[[ SOURCE MATERIAL open ]]

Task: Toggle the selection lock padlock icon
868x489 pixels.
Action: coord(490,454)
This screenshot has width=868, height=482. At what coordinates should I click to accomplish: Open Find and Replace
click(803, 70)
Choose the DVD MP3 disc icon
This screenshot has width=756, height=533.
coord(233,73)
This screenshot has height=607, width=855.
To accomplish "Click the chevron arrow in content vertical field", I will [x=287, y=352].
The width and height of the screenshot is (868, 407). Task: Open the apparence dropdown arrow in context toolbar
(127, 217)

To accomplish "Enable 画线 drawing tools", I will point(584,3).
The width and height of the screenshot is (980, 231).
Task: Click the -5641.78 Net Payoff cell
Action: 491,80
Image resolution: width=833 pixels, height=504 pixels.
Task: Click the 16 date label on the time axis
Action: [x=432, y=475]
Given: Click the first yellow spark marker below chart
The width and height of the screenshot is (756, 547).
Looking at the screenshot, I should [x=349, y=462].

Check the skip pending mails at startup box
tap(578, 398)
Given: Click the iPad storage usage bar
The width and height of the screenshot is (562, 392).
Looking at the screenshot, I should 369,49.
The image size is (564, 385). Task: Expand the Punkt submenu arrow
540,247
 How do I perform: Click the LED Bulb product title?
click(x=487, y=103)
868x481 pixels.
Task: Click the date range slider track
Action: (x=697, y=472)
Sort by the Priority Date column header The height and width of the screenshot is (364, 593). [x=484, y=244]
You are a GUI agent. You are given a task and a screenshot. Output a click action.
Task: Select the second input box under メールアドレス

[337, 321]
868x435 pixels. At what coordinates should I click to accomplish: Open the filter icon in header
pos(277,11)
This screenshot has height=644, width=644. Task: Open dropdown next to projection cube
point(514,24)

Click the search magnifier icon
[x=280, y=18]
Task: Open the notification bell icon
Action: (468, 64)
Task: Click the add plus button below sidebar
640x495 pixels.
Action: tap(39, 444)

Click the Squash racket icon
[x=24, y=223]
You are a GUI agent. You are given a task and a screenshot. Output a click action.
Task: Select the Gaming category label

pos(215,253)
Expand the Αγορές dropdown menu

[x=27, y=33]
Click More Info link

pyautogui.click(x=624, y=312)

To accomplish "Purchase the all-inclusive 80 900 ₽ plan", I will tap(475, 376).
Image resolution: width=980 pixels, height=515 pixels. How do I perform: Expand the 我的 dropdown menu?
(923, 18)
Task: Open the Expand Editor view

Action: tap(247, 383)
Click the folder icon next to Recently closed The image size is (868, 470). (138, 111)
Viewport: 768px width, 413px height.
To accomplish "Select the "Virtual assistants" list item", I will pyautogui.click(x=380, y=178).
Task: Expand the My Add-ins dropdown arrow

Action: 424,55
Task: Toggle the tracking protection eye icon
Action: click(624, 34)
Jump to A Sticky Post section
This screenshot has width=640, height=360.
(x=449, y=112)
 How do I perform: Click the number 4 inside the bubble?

[[ SOURCE MATERIAL closed ]]

> **ASSIGNMENT**:
The expected answer is an exact copy of the lines beginning at the one with "Click the folder" and running to the end of the entries above.

> **SOLUTION FOR THIS TASK**:
Click the folder icon next to Recently closed The image size is (868, 470). (138, 111)
Viewport: 768px width, 413px height.
To accomplish "Select the "Virtual assistants" list item", I will pyautogui.click(x=380, y=178).
Task: Expand the My Add-ins dropdown arrow

Action: 424,55
Task: Toggle the tracking protection eye icon
Action: click(624, 34)
Jump to A Sticky Post section
This screenshot has width=640, height=360.
(x=449, y=112)
 How do I perform: Click the number 4 inside the bubble?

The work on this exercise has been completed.